## What this task involves
Within the lines below, the span from the line with "Add to cart [button] (1015, 1596)" to the line with "Home (14, 295)", both ends included, is to be reproduced exactly, with pictures omitted.

## Supplied material
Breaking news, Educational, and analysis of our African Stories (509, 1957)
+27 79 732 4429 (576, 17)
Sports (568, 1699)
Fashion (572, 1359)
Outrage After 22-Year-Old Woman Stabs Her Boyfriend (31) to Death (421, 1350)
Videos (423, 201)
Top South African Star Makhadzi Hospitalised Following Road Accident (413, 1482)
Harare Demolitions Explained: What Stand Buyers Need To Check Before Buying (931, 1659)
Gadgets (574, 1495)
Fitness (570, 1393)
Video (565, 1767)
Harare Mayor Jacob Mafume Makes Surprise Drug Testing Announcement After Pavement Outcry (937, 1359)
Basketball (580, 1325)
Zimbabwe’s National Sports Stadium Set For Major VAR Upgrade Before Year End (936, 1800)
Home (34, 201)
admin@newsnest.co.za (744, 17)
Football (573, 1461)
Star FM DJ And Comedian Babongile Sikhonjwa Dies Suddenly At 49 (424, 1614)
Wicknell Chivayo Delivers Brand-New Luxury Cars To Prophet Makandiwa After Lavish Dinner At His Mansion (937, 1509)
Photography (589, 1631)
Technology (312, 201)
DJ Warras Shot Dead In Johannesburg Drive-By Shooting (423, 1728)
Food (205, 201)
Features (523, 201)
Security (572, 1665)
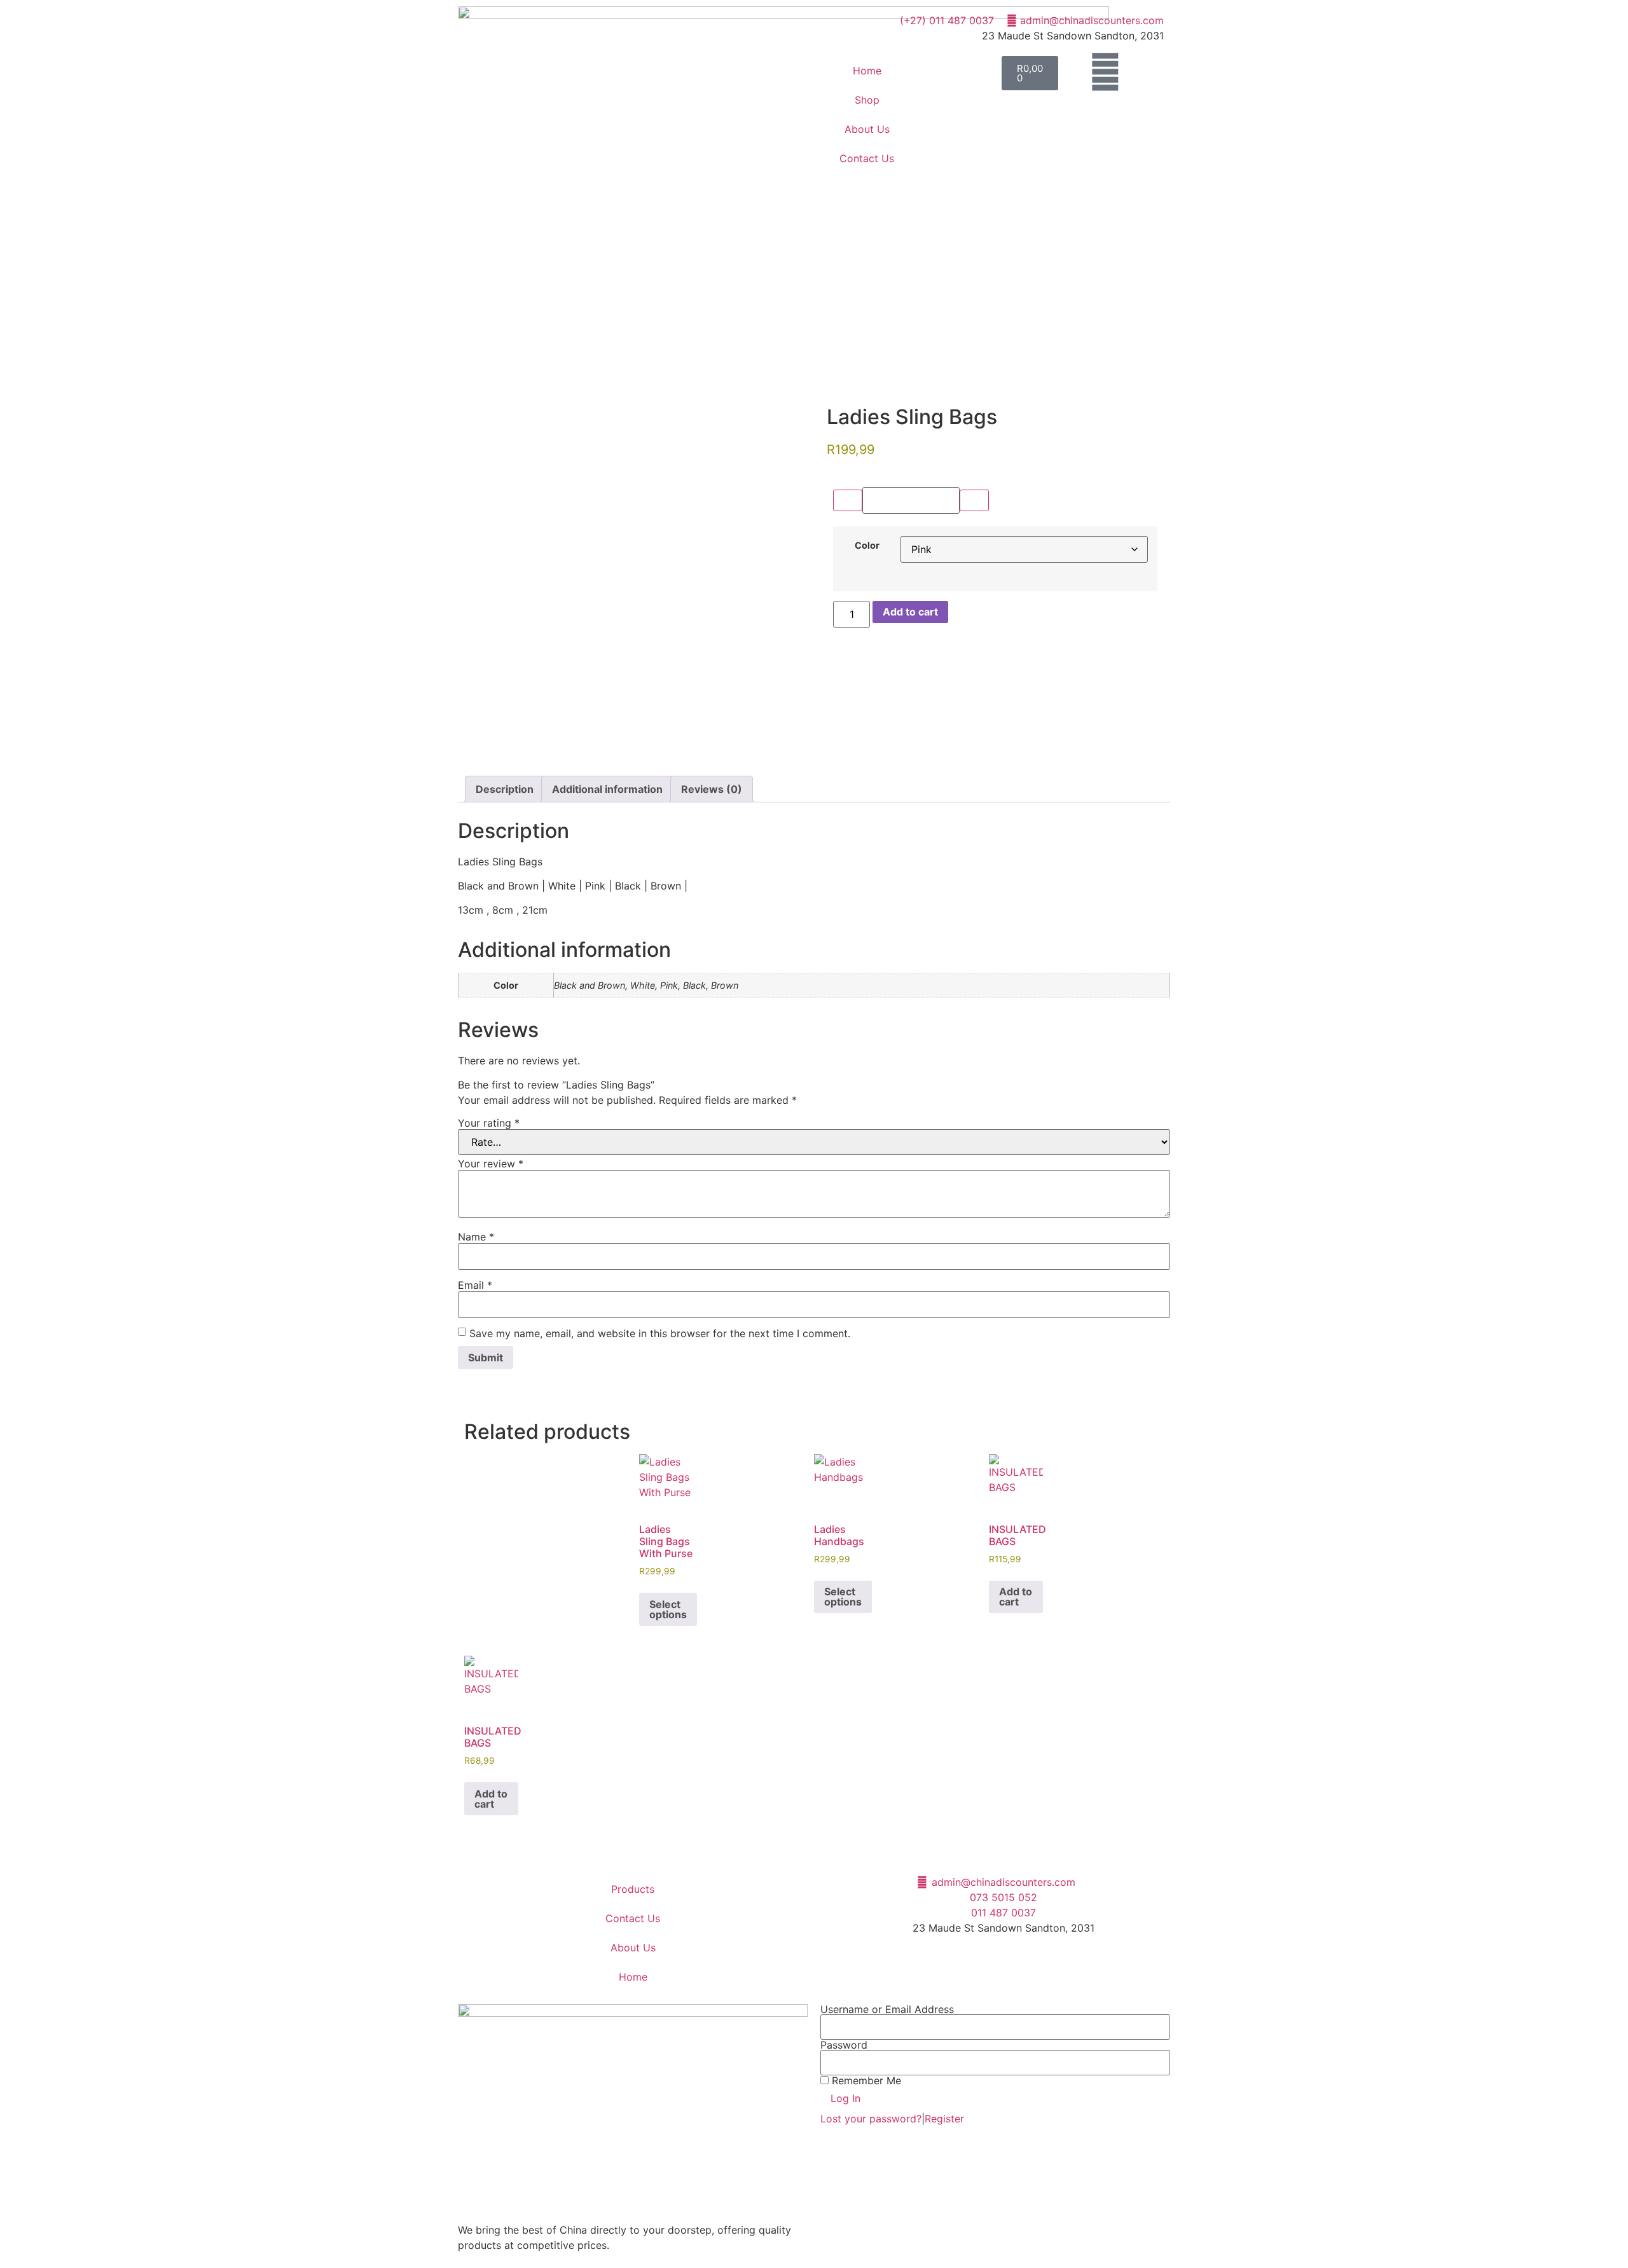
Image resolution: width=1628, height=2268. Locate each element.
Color (867, 545)
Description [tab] (505, 789)
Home (867, 70)
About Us (867, 129)
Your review (490, 1163)
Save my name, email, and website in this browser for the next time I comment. (659, 1333)
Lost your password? (870, 2118)
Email (475, 1285)
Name (476, 1237)
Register (944, 2118)
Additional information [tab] (607, 789)
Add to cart (910, 611)
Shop (867, 99)
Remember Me (865, 2080)
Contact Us (866, 158)
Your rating (489, 1123)
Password (843, 2045)
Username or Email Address (887, 2009)
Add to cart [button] (1015, 1596)
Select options (668, 1609)
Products (632, 1889)
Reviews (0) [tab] (711, 789)
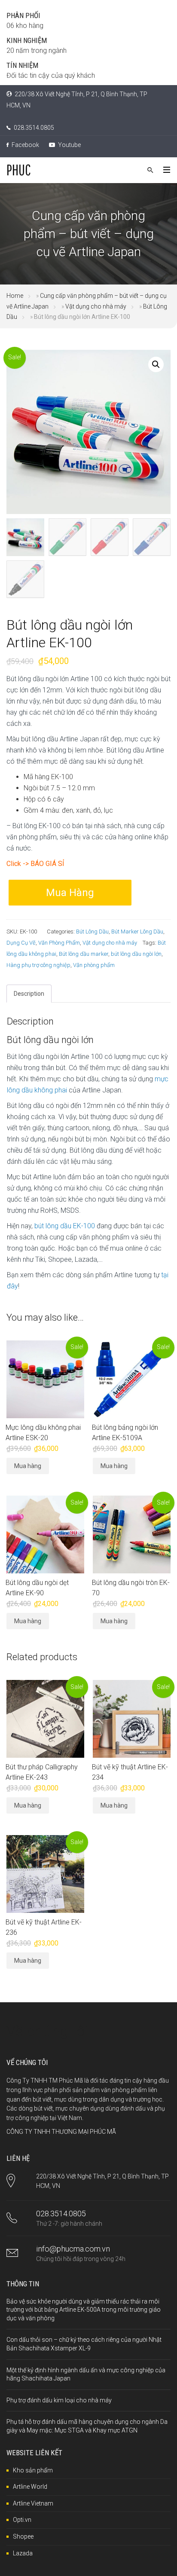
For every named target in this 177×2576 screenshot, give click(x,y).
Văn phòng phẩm (94, 965)
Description (29, 993)
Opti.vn (22, 2519)
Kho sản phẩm (33, 2470)
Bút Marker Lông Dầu (137, 931)
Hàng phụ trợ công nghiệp (38, 965)
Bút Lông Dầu (92, 931)
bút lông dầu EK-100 (64, 1226)
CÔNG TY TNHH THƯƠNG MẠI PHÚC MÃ (61, 2131)
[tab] (29, 994)
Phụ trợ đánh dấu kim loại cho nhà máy (59, 2400)
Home (14, 295)
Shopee (23, 2536)
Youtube (69, 144)
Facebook (24, 144)
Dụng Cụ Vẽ (21, 942)
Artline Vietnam (33, 2503)
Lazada (23, 2553)
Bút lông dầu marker (83, 954)
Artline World (30, 2486)
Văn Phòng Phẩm (59, 942)
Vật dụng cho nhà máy (95, 306)
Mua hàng (70, 893)
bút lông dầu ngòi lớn (136, 954)
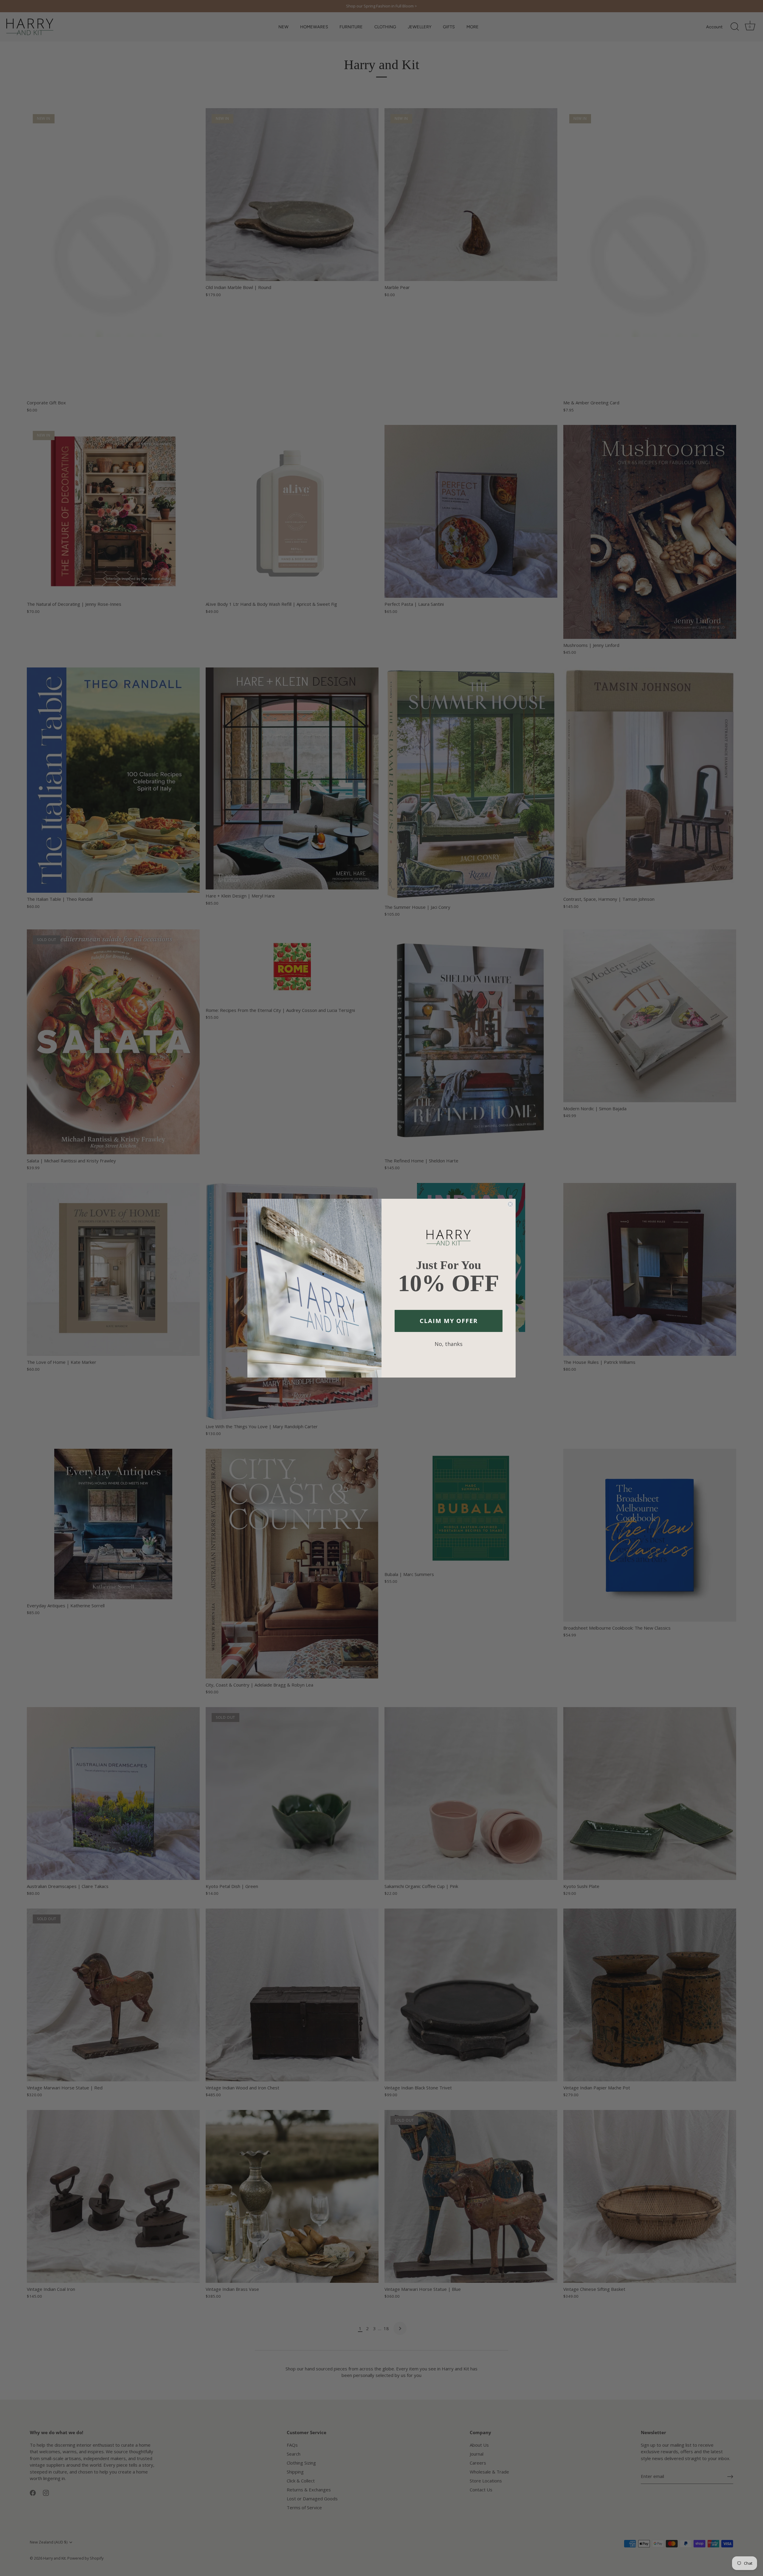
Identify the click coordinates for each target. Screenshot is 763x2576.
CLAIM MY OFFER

## Answer section
Add to cart [button] (1015, 1596)
Select options (668, 1609)
Products (632, 1889)
Reviews (0) [tab] (711, 789)
For every named target in this 177×2576 screenshot, give click(x,y).
Văn phòng phẩm (94, 965)
Description (29, 993)
Opti.vn (22, 2519)
Kho sản phẩm (33, 2470)
Bút Marker Lông Dầu (137, 931)
Hàng phụ trợ công nghiệp (38, 965)
Bút Lông Dầu (92, 931)
bút lông dầu EK-100 (64, 1226)
CÔNG TY TNHH THƯƠNG MẠI PHÚC MÃ (61, 2131)
[tab] (29, 994)
Phụ trợ đánh dấu kim loại cho nhà máy (59, 2400)
Home (14, 295)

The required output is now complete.